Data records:

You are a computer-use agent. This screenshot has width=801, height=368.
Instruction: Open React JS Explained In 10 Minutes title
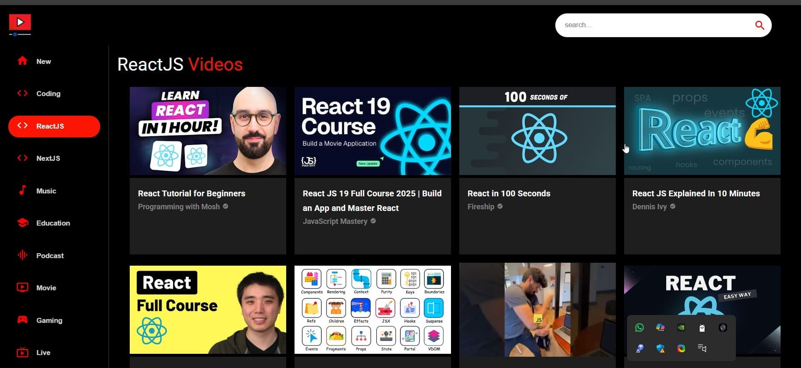point(695,193)
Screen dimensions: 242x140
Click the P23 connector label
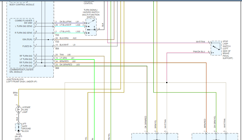(57, 35)
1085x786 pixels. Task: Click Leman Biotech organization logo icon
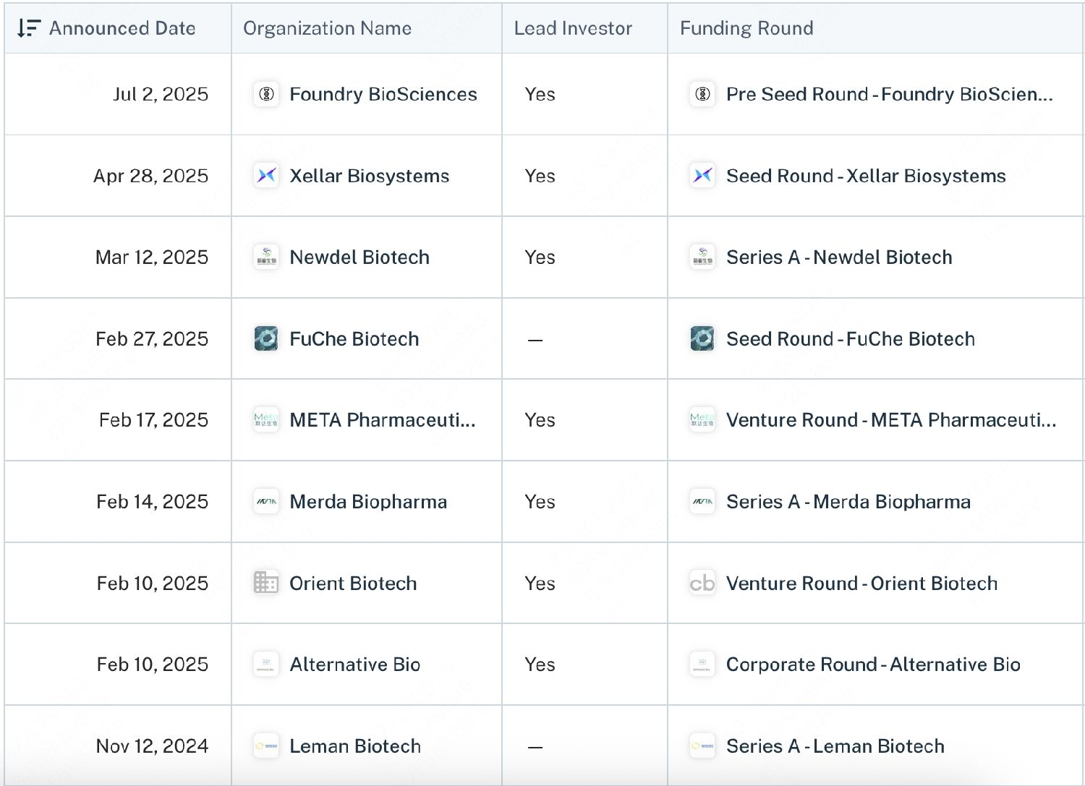pyautogui.click(x=266, y=746)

Task description - For this exercise, repeat word for word only the lines from the one containing "Screen dimensions: 242x140" through the end of the data, including both. Pictures do not go in the copy.

Solution to this problem -
Screen dimensions: 242x140
Click the P23 connector label
(57, 35)
1085x786 pixels. Task: Click Leman Biotech organization logo icon
pyautogui.click(x=266, y=746)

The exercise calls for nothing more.